REQUIRED WORK:
Report every line of the records below that contains the word "image".

EXERCISE MATERIAL:
-*-*-

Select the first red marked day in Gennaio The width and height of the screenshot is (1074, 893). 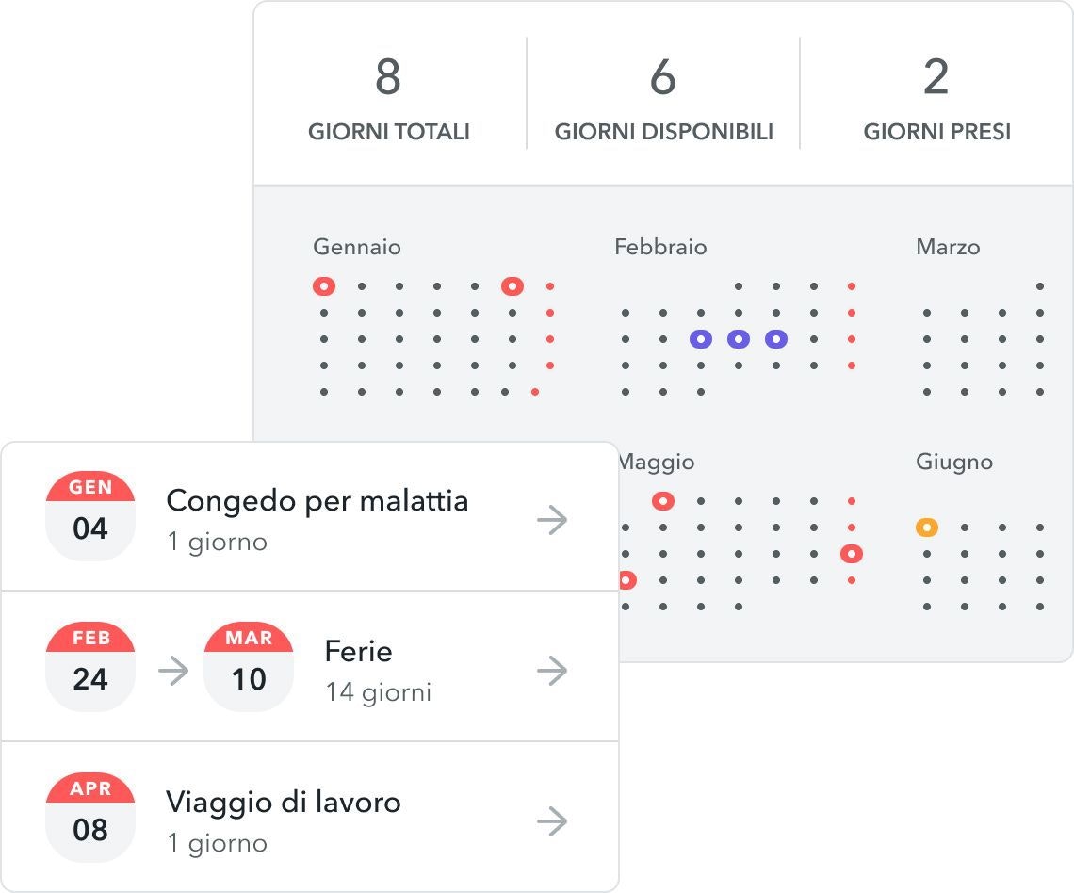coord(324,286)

-*-*-

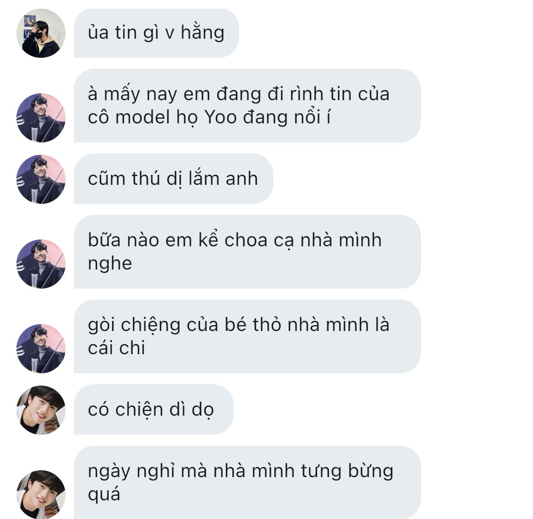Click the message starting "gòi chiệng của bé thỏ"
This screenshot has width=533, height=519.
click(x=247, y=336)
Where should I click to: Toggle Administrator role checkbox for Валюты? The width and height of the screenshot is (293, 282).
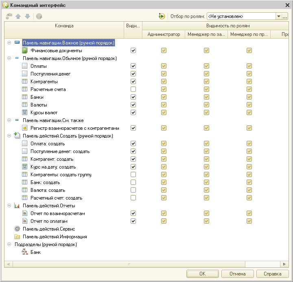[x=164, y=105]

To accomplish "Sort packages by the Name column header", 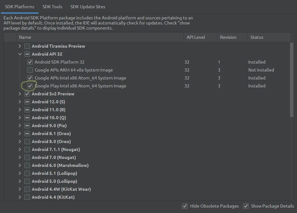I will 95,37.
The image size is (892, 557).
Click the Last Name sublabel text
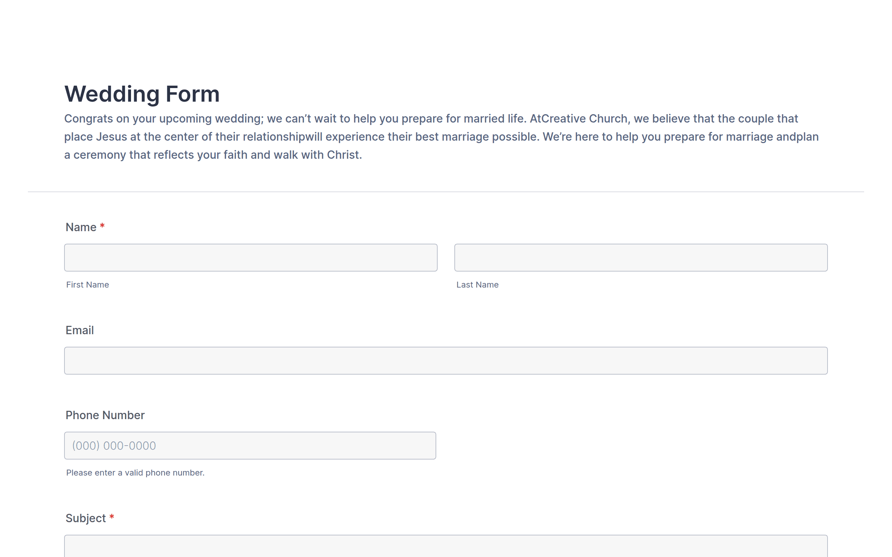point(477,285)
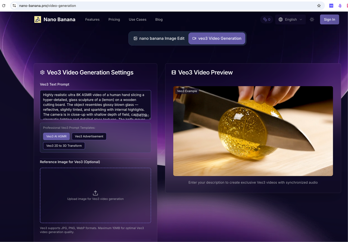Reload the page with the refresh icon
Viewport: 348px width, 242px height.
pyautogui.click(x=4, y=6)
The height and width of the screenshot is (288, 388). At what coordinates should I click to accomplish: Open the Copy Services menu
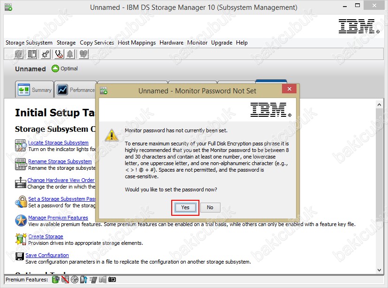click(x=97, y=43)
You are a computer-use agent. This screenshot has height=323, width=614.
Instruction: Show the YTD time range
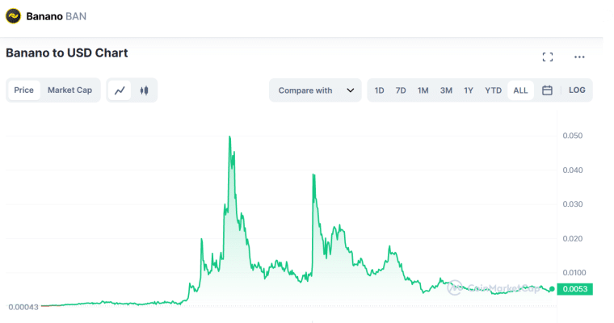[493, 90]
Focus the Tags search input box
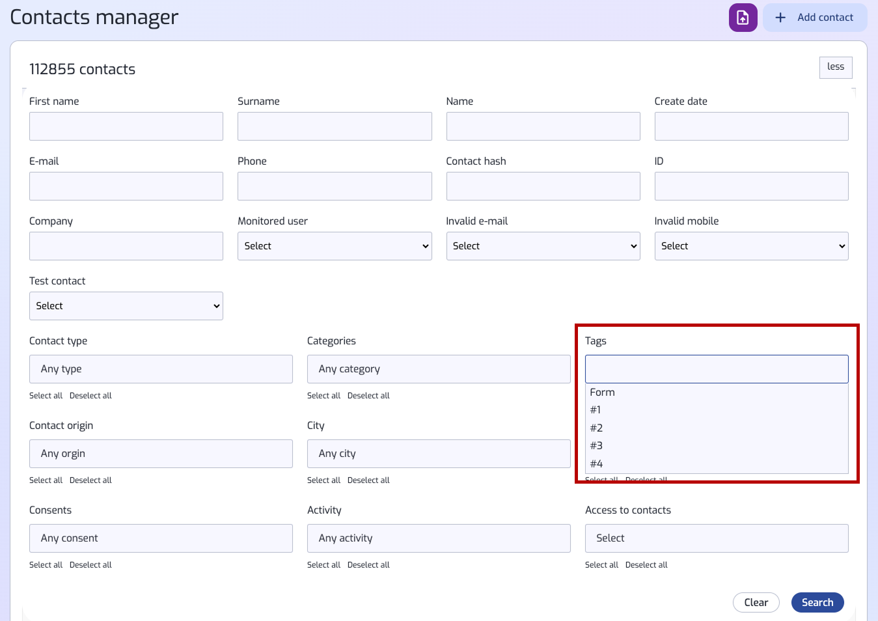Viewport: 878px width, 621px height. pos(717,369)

-*-*-

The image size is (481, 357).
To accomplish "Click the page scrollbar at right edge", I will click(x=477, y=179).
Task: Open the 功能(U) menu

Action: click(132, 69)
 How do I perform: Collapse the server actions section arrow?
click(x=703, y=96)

-*-*-

TASK ANSWER:
The image size is (892, 557).
The image size is (481, 357).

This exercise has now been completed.